Matplotlib is not showing my scatterplot?


When I use plt.show the plot only shows the PCA lines and not a scatterplot of the first 2 iris features

import numpy as np
import matplotlib.pylab as plt
from sklearn import decomposition

x = np.load("iris_features.npy")[:, :2]
y = np.load("iris_labels.npy")
idx = np.where(y != 0)
x = x[idx]
x[:, 0] -= x[:, 0].mean()
x[:, 1] -= x[:, 1].mean()


pca = decomposition.PCA(n_components=2)
pca.fit(x)
v = pca.explained_variance_ratio_


plt.scatter(x[:, 0], x[:, 1], marker='o', color='b')
ax = plt.axes()
x0 = v[0] * pca.components_[0, 0]
y0 = v[0] * pca.components_[0, 1]
ax.arrow(0, 0, x0, y0, head_width=0.05,) head_length=0.1, fc='r', ec='r')
x1 = v[1] * pca.components_[1, 0]
y1 = v[1] * pca.components_[1, 1]
ax.arrow(0, 0, x1, y1, head_width=0.05, head_length=0.1, fc='r', ec='r')
plt.xlabel("$x_0$", fontsize=16)
plt.ylabel("$x_1$", fontsize=16)
plt.show()

resulting plot

What the correct plot should look like


Solution

  • Your code seems to work fine using the iris dataset from sklearn, and produces the expected result.

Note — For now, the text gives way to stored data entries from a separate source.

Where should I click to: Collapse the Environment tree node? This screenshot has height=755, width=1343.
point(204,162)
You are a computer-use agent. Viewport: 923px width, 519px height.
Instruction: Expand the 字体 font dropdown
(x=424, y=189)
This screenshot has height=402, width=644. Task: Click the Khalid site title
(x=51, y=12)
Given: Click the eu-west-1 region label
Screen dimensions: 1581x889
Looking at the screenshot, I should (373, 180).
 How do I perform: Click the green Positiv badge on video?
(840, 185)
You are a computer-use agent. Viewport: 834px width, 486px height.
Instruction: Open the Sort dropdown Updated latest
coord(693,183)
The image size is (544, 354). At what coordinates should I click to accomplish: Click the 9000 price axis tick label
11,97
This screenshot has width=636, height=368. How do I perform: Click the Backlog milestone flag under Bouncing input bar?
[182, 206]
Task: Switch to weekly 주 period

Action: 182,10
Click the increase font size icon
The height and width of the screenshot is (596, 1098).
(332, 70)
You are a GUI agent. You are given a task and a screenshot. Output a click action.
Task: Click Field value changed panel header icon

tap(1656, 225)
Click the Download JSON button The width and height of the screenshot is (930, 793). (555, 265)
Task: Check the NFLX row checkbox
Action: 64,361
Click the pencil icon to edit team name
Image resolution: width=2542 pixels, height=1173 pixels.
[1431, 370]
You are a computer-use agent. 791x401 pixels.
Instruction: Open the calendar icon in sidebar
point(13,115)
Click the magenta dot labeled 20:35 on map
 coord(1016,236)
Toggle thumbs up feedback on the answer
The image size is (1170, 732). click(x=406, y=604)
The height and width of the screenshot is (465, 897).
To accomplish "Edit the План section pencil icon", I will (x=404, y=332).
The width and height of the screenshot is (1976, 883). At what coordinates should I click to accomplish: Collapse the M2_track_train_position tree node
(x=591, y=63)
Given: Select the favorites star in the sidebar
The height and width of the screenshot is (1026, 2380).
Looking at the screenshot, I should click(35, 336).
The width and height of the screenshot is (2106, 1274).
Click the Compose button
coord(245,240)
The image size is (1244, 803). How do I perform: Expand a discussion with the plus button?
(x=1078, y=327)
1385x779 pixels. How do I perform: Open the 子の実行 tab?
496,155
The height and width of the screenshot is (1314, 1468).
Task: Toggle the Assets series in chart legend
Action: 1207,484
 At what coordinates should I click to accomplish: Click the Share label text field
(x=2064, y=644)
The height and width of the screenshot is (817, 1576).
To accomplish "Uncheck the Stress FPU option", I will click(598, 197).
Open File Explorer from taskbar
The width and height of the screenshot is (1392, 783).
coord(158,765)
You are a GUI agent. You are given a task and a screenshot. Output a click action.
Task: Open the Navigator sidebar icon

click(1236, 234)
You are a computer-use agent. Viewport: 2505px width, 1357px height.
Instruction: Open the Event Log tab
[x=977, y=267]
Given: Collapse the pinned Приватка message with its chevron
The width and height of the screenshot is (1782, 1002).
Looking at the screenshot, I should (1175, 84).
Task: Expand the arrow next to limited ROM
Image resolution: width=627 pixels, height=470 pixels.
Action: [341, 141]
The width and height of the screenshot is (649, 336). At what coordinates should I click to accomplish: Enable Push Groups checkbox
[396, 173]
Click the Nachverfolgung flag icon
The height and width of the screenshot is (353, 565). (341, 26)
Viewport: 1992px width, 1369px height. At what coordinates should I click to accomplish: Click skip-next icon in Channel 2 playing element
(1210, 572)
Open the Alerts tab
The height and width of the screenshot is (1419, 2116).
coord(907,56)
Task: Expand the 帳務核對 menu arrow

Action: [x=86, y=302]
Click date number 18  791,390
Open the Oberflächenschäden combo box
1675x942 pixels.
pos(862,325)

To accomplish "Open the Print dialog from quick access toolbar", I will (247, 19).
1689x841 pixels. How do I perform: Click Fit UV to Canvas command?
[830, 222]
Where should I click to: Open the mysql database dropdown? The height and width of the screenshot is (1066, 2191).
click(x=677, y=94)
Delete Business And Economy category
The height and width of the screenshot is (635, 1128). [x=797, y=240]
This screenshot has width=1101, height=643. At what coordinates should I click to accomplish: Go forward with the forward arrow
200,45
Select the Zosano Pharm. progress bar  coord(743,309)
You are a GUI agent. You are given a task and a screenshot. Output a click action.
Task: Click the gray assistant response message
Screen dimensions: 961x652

You can try that, or you can share your dataset in a testable way, as in principle you could have whatever data in these csv files.

    import numpy as np
    import matplotlib.pylab as plt
    from sklearn import decomposition
    from sklearn import datasets
    
    iris = datasets.load_iris()
    
    x = iris.data
    y = iris.target
    
    idx = np.where(y != 0)
    x = x[idx]
    ....  # your code continues here
    

    If that doesn't work, share or directly update your python, matplotlib version.